- Problem to solve:
Print the full listing once more, exactly as given.

- Data shown:
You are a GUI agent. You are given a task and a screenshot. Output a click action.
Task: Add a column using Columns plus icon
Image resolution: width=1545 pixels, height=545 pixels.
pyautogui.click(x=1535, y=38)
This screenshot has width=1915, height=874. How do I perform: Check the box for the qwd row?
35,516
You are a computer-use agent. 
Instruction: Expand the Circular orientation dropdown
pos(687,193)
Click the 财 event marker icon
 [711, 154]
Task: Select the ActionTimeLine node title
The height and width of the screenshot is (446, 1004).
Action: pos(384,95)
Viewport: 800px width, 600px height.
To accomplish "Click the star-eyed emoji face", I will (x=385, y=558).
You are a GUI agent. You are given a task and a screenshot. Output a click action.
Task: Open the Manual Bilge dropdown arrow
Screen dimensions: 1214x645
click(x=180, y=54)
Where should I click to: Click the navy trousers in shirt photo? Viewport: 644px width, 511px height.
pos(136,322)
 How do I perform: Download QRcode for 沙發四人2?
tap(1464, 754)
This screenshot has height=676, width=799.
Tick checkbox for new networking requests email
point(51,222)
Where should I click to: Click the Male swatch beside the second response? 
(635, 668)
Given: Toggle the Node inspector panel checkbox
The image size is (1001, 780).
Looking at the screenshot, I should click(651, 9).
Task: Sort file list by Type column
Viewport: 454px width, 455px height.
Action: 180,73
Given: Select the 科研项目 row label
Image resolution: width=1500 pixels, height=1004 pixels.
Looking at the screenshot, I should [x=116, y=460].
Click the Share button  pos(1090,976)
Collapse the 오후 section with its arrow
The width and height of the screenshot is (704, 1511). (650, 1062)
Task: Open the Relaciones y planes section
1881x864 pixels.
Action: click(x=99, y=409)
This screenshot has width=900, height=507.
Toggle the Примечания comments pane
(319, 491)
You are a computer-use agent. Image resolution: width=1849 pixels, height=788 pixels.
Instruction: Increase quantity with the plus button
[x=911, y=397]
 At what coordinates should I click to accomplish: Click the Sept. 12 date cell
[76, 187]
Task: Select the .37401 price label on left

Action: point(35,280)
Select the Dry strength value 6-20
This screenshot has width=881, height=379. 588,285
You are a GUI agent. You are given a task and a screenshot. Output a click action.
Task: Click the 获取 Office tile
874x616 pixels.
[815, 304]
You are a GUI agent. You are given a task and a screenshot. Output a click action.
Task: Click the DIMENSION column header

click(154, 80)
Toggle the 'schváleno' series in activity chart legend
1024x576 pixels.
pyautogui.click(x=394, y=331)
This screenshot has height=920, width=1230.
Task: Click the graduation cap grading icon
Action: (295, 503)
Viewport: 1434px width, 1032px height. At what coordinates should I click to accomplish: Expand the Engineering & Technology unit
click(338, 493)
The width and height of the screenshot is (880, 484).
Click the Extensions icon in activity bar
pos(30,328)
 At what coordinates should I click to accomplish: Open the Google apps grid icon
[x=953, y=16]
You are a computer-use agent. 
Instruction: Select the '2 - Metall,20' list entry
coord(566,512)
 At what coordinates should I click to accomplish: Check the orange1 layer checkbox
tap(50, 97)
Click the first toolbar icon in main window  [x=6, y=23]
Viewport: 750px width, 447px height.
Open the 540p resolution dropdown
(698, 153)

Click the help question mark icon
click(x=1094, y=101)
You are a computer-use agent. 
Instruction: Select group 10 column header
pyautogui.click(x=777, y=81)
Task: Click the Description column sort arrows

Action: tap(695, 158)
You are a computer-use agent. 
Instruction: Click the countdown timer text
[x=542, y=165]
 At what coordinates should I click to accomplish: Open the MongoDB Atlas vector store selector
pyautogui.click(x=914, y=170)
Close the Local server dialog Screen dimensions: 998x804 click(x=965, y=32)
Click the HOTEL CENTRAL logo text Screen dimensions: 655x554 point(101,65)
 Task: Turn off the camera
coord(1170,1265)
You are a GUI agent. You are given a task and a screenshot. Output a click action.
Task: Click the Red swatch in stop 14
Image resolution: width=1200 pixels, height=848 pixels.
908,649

- Completed task:
You are a GUI agent. You are given a task and a screenshot. Output a click action.
Task: Add a column using Columns plus icon
Image resolution: width=1545 pixels, height=545 pixels.
pyautogui.click(x=1535, y=38)
This screenshot has width=1915, height=874. How do I perform: Check the box for the qwd row?
35,516
You are a computer-use agent. 
Instruction: Expand the Circular orientation dropdown
pos(687,193)
Click the 财 event marker icon
 [711, 154]
Task: Select the ActionTimeLine node title
The height and width of the screenshot is (446, 1004).
Action: pos(384,95)
Viewport: 800px width, 600px height.
To accomplish "Click the star-eyed emoji face", I will (x=385, y=558).
You are a GUI agent. You are given a task and a screenshot. Output a click action.
Task: Open the Manual Bilge dropdown arrow
Screen dimensions: 1214x645
click(x=180, y=54)
Where should I click to: Click the navy trousers in shirt photo? Viewport: 644px width, 511px height.
pos(136,322)
 How do I perform: Download QRcode for 沙發四人2?
tap(1464, 754)
This screenshot has height=676, width=799.
Tick checkbox for new networking requests email
point(51,222)
Where should I click to: Click the Male swatch beside the second response? 
(635, 668)
Given: Toggle the Node inspector panel checkbox
The image size is (1001, 780).
Looking at the screenshot, I should click(651, 9).
Task: Sort file list by Type column
Viewport: 454px width, 455px height.
Action: 180,73
Given: Select the 科研项目 row label
Image resolution: width=1500 pixels, height=1004 pixels.
Looking at the screenshot, I should [x=116, y=460].
Click the Share button  pos(1090,976)
Collapse the 오후 section with its arrow
The width and height of the screenshot is (704, 1511). (650, 1062)
Task: Open the Relaciones y planes section
1881x864 pixels.
Action: click(x=99, y=409)
This screenshot has width=900, height=507.
Toggle the Примечания comments pane
(319, 491)
You are a computer-use agent. Image resolution: width=1849 pixels, height=788 pixels.
Instruction: Increase quantity with the plus button
[x=911, y=397]
 At what coordinates should I click to accomplish: Click the Sept. 12 date cell
[76, 187]
Task: Select the .37401 price label on left

Action: point(35,280)
Select the Dry strength value 6-20
This screenshot has width=881, height=379. 588,285
You are a GUI agent. You are given a task and a screenshot. Output a click action.
Task: Click the 获取 Office tile
874x616 pixels.
[815, 304]
You are a GUI agent. You are given a task and a screenshot. Output a click action.
Task: Click the DIMENSION column header

click(154, 80)
Toggle the 'schváleno' series in activity chart legend
1024x576 pixels.
pyautogui.click(x=394, y=331)
This screenshot has height=920, width=1230.
Task: Click the graduation cap grading icon
Action: (295, 503)
Viewport: 1434px width, 1032px height. At what coordinates should I click to accomplish: Expand the Engineering & Technology unit
click(338, 493)
The width and height of the screenshot is (880, 484).
Click the Extensions icon in activity bar
pos(30,328)
 At what coordinates should I click to accomplish: Open the Google apps grid icon
[x=953, y=16]
You are a computer-use agent. 
Instruction: Select the '2 - Metall,20' list entry
coord(566,512)
 At what coordinates should I click to accomplish: Check the orange1 layer checkbox
tap(50, 97)
Click the first toolbar icon in main window  [x=6, y=23]
Viewport: 750px width, 447px height.
Open the 540p resolution dropdown
(698, 153)

Click the help question mark icon
click(x=1094, y=101)
You are a computer-use agent. 
Instruction: Select group 10 column header
pyautogui.click(x=777, y=81)
Task: Click the Description column sort arrows

Action: tap(695, 158)
You are a computer-use agent. 
Instruction: Click the countdown timer text
[x=542, y=165]
 At what coordinates should I click to accomplish: Open the MongoDB Atlas vector store selector
pyautogui.click(x=914, y=170)
Close the Local server dialog Screen dimensions: 998x804 click(x=965, y=32)
Click the HOTEL CENTRAL logo text Screen dimensions: 655x554 point(101,65)
 Task: Turn off the camera
coord(1170,1265)
You are a GUI agent. You are given a task and a screenshot. Output a click action.
Task: Click the Red swatch in stop 14
Image resolution: width=1200 pixels, height=848 pixels.
908,649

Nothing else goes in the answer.